Pemberian tambahan sanksi bagi Korut tersebut karena Pyongyang melakukan uji coba nuklir ketiga pada Februari lalu.
Pyongyang mengeluarkan sejumlah peringatan sebelum DK PBB melakukan pertemuan. Mereka mengancam akan meluncurkan serangan ke Amerika Serikat (AS).
Para ahli menyatakan pemerintah Korut suka membuat pernyataan perang tanpa tindakan dan tidak memercayai kepemilikan hulu ledak nuklir yang bisa menjangkau AS.
Setelah resolusi yang memberi sanksi Korut keluar, Komite Reunifikasi Damai Korea membatalkan pakta hotline dan nonagresi.
"Berdasarkan strategi dan permainan, mereka harus merespon," kata Wakil Direktur untuk Program Asia timur-Utara International Crisis Group, Daniel Pinkston, seperti dilansir Guardian.
Dengan mengumumkan zona eksklusif untuk kapal dan pesawat di lepas pantai Korea, Daniel menduga ada latihan rudal. "Kemungkinan mereka akan melakukan uji coba nuklir lagi," ujar Pinkston.
Press TV melansir pada Kamis (7/3) waktu setempat, DK PBB meloloskan draf resolusi dari AS dan Cina untuk melawan Korut. Sanksi tersebut akan memperketat kesepakatan keuangan untuk Pyongyang dan menambah sejumlah daftar hitam di PBB.

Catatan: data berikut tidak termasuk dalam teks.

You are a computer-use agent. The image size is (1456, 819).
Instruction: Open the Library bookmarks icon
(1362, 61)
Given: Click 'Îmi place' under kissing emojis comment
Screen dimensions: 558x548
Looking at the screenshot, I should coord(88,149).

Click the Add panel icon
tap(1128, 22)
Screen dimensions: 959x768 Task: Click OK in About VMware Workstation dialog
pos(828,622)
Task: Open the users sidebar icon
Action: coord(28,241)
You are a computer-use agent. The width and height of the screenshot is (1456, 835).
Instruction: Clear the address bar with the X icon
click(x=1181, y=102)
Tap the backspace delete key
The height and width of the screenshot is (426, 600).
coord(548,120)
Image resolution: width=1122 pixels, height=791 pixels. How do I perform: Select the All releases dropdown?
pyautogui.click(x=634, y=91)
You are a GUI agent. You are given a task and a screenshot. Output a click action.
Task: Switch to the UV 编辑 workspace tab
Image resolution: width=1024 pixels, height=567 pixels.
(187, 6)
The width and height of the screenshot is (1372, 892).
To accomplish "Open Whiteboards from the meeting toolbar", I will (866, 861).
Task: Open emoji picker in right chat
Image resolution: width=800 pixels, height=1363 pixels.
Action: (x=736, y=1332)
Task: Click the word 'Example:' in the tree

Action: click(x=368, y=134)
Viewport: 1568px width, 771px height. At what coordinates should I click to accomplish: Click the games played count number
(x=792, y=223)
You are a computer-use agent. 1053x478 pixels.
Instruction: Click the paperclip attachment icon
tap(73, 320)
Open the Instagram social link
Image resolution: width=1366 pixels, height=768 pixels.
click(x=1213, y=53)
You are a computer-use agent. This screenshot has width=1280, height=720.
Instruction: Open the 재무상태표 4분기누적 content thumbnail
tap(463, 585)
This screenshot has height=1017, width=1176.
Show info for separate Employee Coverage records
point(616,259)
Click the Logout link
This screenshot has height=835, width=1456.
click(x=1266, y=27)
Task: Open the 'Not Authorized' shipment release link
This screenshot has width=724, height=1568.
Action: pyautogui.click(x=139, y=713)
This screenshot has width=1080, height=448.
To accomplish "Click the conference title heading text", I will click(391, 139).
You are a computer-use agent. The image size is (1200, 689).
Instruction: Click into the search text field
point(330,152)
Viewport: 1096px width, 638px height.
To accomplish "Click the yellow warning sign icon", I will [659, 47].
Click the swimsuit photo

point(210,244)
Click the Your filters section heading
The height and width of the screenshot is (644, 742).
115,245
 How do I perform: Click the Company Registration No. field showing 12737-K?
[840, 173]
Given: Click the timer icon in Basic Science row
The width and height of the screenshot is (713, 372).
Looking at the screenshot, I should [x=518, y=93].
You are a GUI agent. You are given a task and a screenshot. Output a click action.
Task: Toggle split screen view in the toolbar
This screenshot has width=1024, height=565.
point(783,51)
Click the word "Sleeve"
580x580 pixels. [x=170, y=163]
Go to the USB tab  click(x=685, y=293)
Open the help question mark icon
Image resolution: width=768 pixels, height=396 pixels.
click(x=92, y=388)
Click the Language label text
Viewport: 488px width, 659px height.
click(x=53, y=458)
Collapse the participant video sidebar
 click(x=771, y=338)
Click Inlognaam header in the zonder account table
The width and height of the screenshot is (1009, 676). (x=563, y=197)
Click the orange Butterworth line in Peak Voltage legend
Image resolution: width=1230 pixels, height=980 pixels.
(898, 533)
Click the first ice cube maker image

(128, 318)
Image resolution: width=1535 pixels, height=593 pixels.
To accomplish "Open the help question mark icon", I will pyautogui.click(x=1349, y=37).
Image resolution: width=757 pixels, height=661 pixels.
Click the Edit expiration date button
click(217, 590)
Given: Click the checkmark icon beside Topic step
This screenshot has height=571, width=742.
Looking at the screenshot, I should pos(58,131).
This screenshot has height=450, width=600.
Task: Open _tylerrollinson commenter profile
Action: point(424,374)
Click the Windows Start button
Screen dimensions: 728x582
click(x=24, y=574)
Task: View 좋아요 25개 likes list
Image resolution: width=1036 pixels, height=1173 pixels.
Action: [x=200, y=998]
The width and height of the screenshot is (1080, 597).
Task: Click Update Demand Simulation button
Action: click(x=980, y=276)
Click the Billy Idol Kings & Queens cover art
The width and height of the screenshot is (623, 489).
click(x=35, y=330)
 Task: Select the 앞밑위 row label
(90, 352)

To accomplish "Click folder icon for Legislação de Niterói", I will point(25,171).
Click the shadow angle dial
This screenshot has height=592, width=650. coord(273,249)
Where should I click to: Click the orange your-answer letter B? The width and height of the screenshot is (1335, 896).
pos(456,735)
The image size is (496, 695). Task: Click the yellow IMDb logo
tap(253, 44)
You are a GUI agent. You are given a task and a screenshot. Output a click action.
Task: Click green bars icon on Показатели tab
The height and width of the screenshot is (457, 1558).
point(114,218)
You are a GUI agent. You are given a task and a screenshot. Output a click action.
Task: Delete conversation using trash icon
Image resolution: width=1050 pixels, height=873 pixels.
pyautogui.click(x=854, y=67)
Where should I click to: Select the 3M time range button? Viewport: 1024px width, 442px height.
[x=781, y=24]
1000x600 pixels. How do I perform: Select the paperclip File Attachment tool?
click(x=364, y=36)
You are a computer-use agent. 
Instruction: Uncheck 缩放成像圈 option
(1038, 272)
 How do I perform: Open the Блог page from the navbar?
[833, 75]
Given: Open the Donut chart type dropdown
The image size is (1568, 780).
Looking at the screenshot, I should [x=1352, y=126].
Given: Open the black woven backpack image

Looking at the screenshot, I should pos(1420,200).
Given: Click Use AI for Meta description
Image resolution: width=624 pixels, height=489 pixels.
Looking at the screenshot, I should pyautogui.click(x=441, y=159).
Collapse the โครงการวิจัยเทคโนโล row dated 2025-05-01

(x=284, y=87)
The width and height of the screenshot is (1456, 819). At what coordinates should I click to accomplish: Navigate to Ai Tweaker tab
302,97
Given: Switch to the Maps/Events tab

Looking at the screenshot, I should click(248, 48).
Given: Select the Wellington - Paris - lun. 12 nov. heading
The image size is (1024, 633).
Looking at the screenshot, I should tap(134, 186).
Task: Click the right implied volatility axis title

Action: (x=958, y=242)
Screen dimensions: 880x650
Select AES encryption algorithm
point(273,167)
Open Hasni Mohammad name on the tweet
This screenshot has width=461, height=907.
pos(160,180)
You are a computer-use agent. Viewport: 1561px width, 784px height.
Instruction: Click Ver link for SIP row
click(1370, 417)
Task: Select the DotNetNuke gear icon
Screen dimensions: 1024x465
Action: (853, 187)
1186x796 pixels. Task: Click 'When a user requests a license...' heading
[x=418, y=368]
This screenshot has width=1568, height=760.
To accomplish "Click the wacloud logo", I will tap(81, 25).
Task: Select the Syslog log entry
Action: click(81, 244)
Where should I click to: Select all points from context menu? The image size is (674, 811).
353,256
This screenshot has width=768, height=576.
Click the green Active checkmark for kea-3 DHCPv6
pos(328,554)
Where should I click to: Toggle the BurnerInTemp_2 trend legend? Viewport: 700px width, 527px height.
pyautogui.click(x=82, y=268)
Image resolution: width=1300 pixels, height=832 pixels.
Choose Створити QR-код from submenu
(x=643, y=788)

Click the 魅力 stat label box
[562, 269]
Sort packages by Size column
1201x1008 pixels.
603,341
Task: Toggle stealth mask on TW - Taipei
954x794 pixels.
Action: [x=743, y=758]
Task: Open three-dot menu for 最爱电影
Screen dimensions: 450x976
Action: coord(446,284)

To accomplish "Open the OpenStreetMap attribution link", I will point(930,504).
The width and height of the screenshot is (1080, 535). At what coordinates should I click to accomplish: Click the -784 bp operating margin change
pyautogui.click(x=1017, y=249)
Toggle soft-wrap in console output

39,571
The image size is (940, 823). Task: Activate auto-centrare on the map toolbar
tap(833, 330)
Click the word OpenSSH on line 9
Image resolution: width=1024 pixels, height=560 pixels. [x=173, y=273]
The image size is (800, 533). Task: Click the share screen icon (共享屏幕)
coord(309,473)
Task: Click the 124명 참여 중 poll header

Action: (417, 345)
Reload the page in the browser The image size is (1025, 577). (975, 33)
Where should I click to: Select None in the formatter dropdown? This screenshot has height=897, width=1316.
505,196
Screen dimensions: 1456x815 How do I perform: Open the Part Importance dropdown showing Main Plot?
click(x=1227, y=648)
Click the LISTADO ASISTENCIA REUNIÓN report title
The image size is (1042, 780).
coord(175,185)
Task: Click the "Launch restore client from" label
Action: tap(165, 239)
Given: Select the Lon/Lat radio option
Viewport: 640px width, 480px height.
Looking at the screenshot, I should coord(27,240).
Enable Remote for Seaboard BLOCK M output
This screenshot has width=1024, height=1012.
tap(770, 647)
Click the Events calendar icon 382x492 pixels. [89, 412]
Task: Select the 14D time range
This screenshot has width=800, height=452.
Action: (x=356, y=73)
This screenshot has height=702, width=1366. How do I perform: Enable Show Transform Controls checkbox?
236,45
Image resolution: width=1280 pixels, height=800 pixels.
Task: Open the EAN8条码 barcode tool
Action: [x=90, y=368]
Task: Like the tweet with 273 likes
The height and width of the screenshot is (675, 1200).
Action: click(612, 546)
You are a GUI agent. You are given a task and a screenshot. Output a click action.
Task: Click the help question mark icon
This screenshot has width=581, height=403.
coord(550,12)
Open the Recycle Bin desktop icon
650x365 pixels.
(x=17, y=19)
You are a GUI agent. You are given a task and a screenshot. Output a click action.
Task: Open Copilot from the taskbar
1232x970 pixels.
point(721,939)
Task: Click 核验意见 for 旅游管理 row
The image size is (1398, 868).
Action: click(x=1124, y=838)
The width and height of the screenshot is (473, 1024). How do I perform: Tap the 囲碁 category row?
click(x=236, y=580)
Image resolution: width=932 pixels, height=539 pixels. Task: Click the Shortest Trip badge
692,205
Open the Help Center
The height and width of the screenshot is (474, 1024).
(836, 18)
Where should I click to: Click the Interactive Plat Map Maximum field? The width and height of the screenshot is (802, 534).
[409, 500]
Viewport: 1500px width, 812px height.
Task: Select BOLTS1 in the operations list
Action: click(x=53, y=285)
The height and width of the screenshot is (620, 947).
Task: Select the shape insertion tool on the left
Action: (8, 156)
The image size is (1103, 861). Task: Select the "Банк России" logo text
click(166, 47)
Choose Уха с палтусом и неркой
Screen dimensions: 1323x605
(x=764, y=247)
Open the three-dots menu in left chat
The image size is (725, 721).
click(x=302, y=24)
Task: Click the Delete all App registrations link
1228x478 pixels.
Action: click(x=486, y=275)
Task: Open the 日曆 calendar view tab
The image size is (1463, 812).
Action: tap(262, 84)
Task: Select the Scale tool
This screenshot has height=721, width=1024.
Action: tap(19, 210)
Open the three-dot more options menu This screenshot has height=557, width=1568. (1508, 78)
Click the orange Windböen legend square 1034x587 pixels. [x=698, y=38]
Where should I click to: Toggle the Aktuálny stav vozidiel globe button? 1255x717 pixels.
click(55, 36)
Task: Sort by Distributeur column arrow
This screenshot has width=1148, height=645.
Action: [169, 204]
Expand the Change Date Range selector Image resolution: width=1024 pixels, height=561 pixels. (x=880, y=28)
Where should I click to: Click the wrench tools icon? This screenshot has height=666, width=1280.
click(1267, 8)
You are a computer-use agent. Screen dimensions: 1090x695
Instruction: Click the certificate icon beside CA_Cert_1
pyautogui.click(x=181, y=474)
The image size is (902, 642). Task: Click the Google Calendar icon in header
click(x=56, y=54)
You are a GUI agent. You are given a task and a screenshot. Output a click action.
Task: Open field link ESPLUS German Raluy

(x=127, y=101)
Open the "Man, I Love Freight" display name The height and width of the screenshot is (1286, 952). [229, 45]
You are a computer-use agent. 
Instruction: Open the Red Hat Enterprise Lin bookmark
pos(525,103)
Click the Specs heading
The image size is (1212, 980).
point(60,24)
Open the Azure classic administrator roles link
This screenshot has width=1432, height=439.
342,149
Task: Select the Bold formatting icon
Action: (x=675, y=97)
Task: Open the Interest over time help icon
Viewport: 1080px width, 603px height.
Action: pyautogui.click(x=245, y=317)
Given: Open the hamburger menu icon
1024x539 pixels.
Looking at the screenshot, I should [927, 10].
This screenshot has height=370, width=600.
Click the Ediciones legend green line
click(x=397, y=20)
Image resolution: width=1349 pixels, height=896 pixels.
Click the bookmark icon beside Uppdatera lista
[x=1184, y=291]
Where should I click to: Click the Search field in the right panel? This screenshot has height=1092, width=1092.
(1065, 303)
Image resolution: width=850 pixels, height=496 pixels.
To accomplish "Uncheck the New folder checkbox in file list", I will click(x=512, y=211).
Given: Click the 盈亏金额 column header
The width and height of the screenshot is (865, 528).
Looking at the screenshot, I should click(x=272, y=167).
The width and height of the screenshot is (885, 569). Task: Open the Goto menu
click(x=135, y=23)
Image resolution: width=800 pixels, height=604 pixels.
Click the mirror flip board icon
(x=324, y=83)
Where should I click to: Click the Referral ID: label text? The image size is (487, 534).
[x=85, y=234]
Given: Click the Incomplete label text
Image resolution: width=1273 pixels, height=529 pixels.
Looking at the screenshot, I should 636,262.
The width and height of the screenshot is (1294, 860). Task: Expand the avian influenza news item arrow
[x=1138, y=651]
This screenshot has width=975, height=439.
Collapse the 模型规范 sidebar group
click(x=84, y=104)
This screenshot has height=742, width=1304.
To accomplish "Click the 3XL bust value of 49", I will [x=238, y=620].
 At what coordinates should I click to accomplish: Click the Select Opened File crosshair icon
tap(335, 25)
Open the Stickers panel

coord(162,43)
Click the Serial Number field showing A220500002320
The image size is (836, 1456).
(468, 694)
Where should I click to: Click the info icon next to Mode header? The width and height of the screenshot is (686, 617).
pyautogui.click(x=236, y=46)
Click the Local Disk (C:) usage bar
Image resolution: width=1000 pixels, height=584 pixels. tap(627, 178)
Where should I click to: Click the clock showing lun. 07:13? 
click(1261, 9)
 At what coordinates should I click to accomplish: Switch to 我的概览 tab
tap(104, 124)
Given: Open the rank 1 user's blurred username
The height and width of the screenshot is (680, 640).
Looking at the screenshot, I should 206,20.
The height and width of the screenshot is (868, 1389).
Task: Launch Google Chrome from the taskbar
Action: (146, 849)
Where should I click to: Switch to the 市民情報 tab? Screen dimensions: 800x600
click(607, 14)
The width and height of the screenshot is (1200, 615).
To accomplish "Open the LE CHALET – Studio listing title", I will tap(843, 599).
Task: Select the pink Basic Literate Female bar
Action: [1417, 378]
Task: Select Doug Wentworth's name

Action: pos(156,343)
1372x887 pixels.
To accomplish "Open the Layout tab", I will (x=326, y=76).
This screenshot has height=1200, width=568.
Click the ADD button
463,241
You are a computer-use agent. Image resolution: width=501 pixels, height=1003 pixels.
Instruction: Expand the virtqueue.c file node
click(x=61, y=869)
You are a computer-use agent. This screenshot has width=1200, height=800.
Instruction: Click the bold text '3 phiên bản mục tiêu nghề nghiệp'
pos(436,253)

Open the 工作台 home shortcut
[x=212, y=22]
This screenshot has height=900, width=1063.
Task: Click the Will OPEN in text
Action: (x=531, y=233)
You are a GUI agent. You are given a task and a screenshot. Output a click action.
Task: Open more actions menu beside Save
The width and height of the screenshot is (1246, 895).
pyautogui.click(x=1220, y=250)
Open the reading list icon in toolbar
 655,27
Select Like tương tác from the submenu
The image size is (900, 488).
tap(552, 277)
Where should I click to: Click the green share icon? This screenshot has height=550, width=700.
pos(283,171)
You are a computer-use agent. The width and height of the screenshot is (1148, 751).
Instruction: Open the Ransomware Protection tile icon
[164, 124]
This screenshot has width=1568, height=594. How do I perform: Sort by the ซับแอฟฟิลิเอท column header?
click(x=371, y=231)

Resolusi tersebut juga mengancam akan memberi sanksi tambahan jika Pyongyang melakukan lebih banyak ujicoba nuklir atau peluncuran roket. PBB mengekspresikan perhatian penuh pada ujicoba nuklir di bawah tanah Korut pada 12 Februari lalu.
Pyongyang juga sebelumnya telah melakukan uji coba nuklir pada 9 Oktober 2006 dan 25 Mei 2009 lalu.